同社は、海外展開に拍車をかけるため、冨士フイルムの海外ネットを活用しながらアジア市場での調査を行なってきた。それを踏まえて経産省の公募事業に応募し採択されたことから冨士フイルムと共同で中国、タイ市場での本格的な事業化に向けた可能性調査に乗り出したもの。

培養表皮シートジェイス中国では、培養した表皮をシート状にしてやけどなどで受傷した部位に移植して皮膚を再生する表皮水疱症適応の「ジェイス」(商品名=写真左)を提供する目的で、事業化の可能性調査を行なっている。また、海外の患者を自国の医療機関に受け入れて治療を行なうメディカルツーリズム大国にのし上がったタイでの事業化調査は、軟骨細胞を増殖して作った膝関節症適応のヒト自家培養軟骨「ジャック」(同=写真下)の提供を目的に事業化の可能性調査を実施している。

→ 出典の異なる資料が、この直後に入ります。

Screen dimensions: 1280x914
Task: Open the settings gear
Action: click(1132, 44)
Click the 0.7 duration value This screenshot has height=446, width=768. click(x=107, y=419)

培養軟骨ジャック「ジェイス」は、2007年10月に厚労省から製造承認を受け2009年1月に保険収載を取得。また「ジャック」は、2012年7月に製造承認を受け今年4月に保険収載を取得した。同社と冨士フイルムが共同で中国、タイで行なっている事業化調査は、自社製品を海外で事業展開することで収益に繋げるのが狙い。

経産省の委託調査事業は、政府が新成長戦略で打ち出した「日本の高度医療をパッケージで輸出し合わせて日本式の医療拠点を2020年度までに10ヵ所設立して世界の医療技術・サービス市場で現状の3倍、1.5兆円を海外展開(アウトバンド)で稼ぎ出す」との基本方針に沿って2年前から実施しているもの。2013年度は、同社を含めて29件が採択された。また、これまで事業化調査を踏まえて12月現在で医療法人北斗など3件の海外プロジェクトが事業化した。